ES: But you held your own.

HO: When I was ready for my turn and got in there, they immediately saw that I owned the middle, that I was a shot blocker. A shot blocker is like the police. Imagine you’re driving and you see a police car; you slow down. When the shot blocker is in the lane, it’s a different game. After two blocks, they’re going to change their shots. They know immediately that they can’t go through the middle. The way I play the game, they know that they have to be legitimate to score. If they’re not legitimate, they’ll be rejected.

ES: So began a great college career.

HO: One of the best. In my college career, I went to the Final Four three times. We went to the Final Four my freshman year, and I didn’t even know what the Final Four was.

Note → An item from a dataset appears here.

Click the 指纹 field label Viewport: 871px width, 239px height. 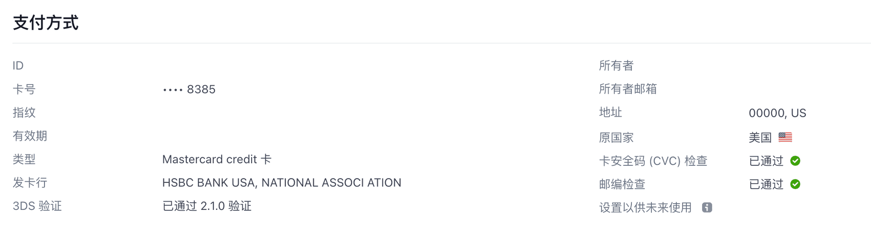pyautogui.click(x=24, y=113)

ES: At the end of your junior year, you decided to enter the NBA draft rather than graduate.

HO: As a player, your goal is the NBA. During my freshman year, when I went to see the Rockets play, I was real excited because I realized, “Man, I can play in the NBA.” I would see somebody make a move and drive and go to the basket, and I’d think, “Wow, I could have blocked that. Somebody should have blocked that.” I thought maybe there must be something that I didn’t see.

ES: You were drafted number one overall, ahead of some kid named Michael Jordan. That’s still amazing to me.

HO: It goes back to what my coach in Nigeria told me: When you’re a center, you’re the most important position. That’s it, you know? Michael Jordan proved to be exceptional. But the Rockets never regretted for one second making me the number one pick. They needed a center. You’re a center, you rule the draft.

ES: Was the NBA everything you thought it would be?

HO: I didn’t know how the NBA was supposed to be. It was a life experience. I’d read about Kareem Abdul-Jabbar, Moses Malone, Dr. J. I had their posters in my room in college. Now I was playing games with the great players I’d admired for a long time. It was amazing, but at the same time, I had to win games. I had to beat them. I realized that even though they were at the end of their careers, they had the experience. It was a battle, but after a while I found I was one of the best too—and then, all of a sudden, people started coming out from behind to challenge me. So I had to defend myself.

ES: What do you think of the NBA today?

HO: It’s a different generation—a natural progression from the generation of Kareem, Artis Gilmore, Moses, Dr. J, Magic Johnson, and Larry Bird to my generation, Michael Jordan’s, Charles Barkley’s, Patrick Ewing’s to a new generation. I hear from some people that the league is so soft that they don’t have centers, but you can see what a Tim Duncan is doing in San Antonio. They say he’s a forward, but he’s not a forward. He’s big. He’s playing center.

ES: You still like watching basketball?

HO: Except for the playoffs, I cannot watch a whole game now. Every time I watch it, I see people take bad shots. I see a lot of fundamental mistakes. These are pros. I mean, when you get to the pro level, your decision-making should be better. Your basketball IQ should be higher.

ES: How’s your basketball IQ these days? Could you get back on the court and play in the pros today?

HO: Well, I play pickup games every summer. The fundamentals are still there. I’d have to go back to the basics of training at a high level. But the skills, the moves, that’s a gift—that’s talent. You don’t lose that.